第24話

 つい二十日ばかり前のこと。


 目覚まし道師のティクタクは妙に色っぽい女に誘われた。半裸に近い格好の女だ。といっても、その手のお楽しみにではなかった。そのような誘いでも嬉しくはあったろうが、彼女のお誘いの中身はそれを上回るものであった。


 何とネフェルタ様を魔都へ導く者たちを集めておるゆえ、もし、その気があれば、その資格があるか検討したいので、お主のことを聞かせてくれという。


 この女が言っておるのは、今や伝説と化しておる童歌わらべうた――そこにて歌われておること――ネフェルタ王の復活後、王を護持して魔都へと導く十二行のことのはず。


 それについては聞き飽きたというほどであった。己の生まれた地の近辺に留まらず、かつて赴いたことのあるほとんどの町村にて――それらはいわゆるいにしえの東方大湿原の諸都市の名残であったのだが――流布しておった。


 ティクタクは、得たりとばかりに、その信じる目覚まし道について、想いの丈というより、想い込みの丈をたっぷり混ぜ合わせて述べ立てた。


 他人にこれを語るのは初めてではない。むしろ、至るところで、誰彼かまわず、この話をして来た。恐らく、それが己を有名にし、この者をして誘わせるに至ったのだろう。


 己自身、夢見て来た、否、そうなるものと決め込んでいたと言った方が良いかもしれぬ。あげく、己はそうなるためにこそ生まれて来たのだ。ここでもやはりその信じるところのもの、その根拠を述べ立て、とにかく己を売り込んだ。


 そしたら、何と、十二行入りを認めるという。この女は始終、艶福と言っても良い笑みを浮かべておった。しかしその二つ名はそれに似合わずのところ、死の踊り子であると告げて来た。ならば、色事いろごとに誘われなかったのは、それこそ幸運というべきであろう。もし、己が目覚まし道師として高名でなければ、そちらの獲物となっておるかもしれぬと、多少は肝を冷やした。


 ただ、このときの彼にとっては、そんなことは些事に過ぎず。彼は大喜びで女に従い、その仲間のところへ向かう。


 そこでとても驚くことになる。信じられぬことに、彼に劣らずの喜びようで、迎えてくれたのであった。こんなに歓迎されるとは想ってもみなかったのである。


 そもそも、強引に己を売り込むを常とする。ただ、そこに多少なりとも鼻白むところがなかった訳ではない。やり過ぎるのが、いつもの自分の悪い癖である。といって、こう反省するのも、また、いつものことであったが。


 ところがであった。皆、笑顔で迎えてくれた。陽気に迎えてくれた。

 

 なかには、そうではない者もいた。しかし、それは、彼を歓迎しないゆえというより、そもそも笑顔や陽気さとは無縁な人たちのようであり、全体としては明らかに歓迎ムードであった。


 己の人生で、これほど、他人に暖かい歓待を受けたことはなかった。それどころか、物心ついてから、自分は嫌われ、疎まれることの方が圧倒的に多かった。ゆえに、いっそのことと、これほど強引な質となったのだが。

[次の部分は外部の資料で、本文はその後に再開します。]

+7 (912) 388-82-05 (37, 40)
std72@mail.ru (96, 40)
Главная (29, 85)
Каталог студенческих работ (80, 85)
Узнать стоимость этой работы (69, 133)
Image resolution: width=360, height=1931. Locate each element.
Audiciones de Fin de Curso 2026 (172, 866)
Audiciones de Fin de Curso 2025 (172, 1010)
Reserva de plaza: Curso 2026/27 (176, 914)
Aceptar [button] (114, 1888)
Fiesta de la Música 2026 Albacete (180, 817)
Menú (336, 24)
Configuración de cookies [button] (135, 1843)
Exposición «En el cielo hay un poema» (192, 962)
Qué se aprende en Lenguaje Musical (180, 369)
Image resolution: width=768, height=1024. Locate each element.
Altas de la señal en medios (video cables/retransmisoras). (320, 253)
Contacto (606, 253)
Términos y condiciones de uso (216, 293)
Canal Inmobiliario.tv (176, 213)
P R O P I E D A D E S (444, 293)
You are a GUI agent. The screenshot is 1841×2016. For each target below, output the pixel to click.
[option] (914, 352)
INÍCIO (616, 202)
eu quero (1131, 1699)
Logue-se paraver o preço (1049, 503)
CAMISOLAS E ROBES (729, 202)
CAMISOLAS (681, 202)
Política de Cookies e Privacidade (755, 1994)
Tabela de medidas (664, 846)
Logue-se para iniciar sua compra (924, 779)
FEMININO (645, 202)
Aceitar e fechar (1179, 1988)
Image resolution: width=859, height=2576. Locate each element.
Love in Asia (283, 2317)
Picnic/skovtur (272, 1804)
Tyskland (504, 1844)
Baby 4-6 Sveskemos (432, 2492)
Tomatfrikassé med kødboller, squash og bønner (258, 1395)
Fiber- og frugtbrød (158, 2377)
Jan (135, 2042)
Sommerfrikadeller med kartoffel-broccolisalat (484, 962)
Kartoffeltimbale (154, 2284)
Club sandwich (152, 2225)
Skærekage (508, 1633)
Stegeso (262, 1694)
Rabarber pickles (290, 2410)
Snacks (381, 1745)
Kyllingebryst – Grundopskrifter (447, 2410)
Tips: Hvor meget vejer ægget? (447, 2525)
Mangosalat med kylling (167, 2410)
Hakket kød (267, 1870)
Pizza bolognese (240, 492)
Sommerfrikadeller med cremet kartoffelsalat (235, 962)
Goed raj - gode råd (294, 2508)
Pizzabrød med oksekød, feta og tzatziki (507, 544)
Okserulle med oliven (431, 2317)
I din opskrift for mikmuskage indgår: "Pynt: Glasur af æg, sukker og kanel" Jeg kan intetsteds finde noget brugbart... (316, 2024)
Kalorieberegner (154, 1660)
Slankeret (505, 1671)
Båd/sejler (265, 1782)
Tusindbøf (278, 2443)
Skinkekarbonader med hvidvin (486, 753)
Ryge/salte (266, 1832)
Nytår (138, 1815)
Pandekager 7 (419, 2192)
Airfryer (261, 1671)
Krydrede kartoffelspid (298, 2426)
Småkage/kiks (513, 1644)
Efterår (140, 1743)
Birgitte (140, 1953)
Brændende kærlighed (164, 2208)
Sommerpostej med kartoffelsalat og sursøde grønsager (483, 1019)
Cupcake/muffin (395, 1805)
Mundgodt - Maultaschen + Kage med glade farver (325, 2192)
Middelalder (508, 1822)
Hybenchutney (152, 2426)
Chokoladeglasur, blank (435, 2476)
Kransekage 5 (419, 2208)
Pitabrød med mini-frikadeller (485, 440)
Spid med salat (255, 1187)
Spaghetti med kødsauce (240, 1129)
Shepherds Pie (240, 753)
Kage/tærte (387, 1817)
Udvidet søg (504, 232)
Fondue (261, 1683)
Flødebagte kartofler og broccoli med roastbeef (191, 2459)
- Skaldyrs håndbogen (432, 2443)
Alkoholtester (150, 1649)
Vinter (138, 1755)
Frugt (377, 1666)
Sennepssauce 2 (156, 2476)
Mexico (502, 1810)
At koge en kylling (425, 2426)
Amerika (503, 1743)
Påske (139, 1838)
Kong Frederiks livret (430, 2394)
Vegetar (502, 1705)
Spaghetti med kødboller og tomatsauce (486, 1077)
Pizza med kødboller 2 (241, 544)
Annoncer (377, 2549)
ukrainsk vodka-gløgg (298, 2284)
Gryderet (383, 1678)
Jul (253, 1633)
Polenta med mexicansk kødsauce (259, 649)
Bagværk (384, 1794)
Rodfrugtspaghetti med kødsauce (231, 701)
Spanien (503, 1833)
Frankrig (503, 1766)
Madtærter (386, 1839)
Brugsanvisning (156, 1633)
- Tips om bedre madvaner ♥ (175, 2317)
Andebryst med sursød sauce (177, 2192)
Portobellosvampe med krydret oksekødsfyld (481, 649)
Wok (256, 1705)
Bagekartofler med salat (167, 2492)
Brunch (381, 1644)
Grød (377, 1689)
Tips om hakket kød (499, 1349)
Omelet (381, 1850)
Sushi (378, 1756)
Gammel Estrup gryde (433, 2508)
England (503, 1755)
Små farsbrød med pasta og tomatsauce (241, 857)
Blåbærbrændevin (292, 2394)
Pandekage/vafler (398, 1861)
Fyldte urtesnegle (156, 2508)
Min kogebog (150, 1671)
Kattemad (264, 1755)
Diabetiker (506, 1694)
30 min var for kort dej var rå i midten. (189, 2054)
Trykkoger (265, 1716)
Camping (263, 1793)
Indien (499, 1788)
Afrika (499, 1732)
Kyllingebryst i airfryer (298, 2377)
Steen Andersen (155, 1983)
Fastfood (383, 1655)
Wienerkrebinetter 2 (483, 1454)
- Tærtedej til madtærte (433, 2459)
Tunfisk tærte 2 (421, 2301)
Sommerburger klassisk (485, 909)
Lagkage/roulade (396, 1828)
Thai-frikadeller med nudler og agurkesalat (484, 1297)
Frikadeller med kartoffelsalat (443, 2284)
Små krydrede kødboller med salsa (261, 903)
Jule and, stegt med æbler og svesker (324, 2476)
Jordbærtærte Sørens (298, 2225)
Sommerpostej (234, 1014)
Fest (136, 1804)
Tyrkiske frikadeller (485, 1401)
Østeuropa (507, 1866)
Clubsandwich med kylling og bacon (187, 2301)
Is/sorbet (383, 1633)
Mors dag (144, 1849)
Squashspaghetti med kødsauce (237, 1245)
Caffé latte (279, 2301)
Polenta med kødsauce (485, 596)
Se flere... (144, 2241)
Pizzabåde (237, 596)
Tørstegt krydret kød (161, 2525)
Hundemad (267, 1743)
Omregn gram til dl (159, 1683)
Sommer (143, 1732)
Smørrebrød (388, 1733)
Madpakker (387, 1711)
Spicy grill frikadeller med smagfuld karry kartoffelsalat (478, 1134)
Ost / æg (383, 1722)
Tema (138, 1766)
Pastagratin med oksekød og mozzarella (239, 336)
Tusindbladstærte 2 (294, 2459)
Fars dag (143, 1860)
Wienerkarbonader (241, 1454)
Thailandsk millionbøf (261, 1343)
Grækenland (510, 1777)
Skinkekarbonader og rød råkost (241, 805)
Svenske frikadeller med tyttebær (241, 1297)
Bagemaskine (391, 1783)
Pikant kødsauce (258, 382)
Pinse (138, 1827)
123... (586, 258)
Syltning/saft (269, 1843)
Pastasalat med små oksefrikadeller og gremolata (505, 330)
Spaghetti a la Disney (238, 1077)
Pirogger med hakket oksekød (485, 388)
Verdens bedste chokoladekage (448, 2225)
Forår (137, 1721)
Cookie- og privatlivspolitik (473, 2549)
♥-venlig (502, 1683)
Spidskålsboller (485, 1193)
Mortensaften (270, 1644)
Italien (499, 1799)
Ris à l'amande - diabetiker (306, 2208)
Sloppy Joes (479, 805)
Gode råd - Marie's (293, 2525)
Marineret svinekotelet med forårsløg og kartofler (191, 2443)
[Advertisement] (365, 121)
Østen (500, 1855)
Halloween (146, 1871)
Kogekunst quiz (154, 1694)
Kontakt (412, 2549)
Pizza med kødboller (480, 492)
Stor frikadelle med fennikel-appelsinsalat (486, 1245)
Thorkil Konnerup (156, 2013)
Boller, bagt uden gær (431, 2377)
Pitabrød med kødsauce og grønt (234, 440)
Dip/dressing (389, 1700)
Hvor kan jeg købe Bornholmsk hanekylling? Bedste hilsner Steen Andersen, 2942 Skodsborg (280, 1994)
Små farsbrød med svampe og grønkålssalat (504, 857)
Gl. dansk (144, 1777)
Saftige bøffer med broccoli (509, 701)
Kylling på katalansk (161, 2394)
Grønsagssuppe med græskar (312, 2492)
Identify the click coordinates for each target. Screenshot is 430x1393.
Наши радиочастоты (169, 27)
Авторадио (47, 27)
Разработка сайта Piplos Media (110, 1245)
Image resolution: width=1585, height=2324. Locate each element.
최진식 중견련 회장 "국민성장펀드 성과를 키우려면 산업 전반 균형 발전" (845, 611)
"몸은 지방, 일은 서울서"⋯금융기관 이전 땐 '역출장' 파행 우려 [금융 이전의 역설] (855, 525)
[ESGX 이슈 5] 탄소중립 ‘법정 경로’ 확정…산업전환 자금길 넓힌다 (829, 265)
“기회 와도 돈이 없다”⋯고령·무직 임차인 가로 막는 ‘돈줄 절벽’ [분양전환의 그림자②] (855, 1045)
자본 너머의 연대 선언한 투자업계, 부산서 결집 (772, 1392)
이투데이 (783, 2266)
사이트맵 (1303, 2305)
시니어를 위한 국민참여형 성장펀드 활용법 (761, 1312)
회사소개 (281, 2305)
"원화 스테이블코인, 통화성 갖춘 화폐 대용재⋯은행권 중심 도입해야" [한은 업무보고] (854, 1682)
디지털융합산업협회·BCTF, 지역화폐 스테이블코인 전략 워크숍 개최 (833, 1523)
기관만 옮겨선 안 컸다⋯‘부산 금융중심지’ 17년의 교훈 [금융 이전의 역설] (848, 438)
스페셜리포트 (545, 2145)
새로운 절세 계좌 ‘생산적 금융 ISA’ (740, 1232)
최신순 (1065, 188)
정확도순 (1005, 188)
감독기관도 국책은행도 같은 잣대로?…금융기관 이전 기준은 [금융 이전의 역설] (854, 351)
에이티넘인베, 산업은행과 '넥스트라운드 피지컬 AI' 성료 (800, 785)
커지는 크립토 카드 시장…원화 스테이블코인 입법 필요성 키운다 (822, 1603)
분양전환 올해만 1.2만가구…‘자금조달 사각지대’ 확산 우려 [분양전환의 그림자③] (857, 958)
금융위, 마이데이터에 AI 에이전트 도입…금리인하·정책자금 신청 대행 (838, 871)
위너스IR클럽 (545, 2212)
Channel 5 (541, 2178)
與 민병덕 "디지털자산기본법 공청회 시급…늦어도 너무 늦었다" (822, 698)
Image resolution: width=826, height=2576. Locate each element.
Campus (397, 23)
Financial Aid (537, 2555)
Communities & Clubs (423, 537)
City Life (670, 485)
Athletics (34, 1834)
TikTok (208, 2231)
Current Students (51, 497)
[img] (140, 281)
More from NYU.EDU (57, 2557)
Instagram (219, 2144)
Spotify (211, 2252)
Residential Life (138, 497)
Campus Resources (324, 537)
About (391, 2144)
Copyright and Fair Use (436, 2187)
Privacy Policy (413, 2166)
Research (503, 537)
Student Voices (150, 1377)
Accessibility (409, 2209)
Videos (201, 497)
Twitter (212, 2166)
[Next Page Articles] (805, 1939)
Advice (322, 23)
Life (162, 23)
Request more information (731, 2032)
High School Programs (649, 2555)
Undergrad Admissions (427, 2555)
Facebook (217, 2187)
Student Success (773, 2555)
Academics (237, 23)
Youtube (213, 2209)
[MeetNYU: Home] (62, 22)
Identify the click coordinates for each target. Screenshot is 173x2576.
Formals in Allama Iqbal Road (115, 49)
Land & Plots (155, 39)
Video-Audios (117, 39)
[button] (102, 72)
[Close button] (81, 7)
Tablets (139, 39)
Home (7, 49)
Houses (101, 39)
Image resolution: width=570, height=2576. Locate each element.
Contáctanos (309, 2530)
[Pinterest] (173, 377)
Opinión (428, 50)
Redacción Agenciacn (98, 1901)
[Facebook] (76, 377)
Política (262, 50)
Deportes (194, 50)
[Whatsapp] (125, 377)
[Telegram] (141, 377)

 「己は改めねばなりますまい。少なくとも、あなた方には。このように暖かく迎えてくれる方々に対しては」


 そのように涙ながらに、十二行に感謝を述べたのであった。


 もっとも、そうされた方は方で、苦笑せざるを得なかった。そう、迎え入れた者たちが、「これで、やっと、九行がそろった」「さあ、もう少しで王の復活ぞ」と口に出す如く、ことさらに彼らがティクタクに親切であり優しかったというより、まさに十二行のそろいに一歩より近付き、それで喜んだというのが実情であったのである。


 ただ、己の勘違いゆえとはいえ、この状況はティクタクにとっても不快なはずはなかったが。




 にもかかわらず、ここのところの彼は――仲間として受け入れてくれた十二行とともに魔都に向かっておりながら――すっかり憂愁に囚われておった。なぜなら、彼が何もなさぬままに、王が復活してしまったから。目覚まし道とは、復活の目覚め、そこにおいて極めて重要な役割を果たすはずであったが。


 そして己の代わりにそれを成し遂げたのが死人使いであった。果たして、あの者は何者なのか? 死人使いなど、童歌には出て来なかったはずだが。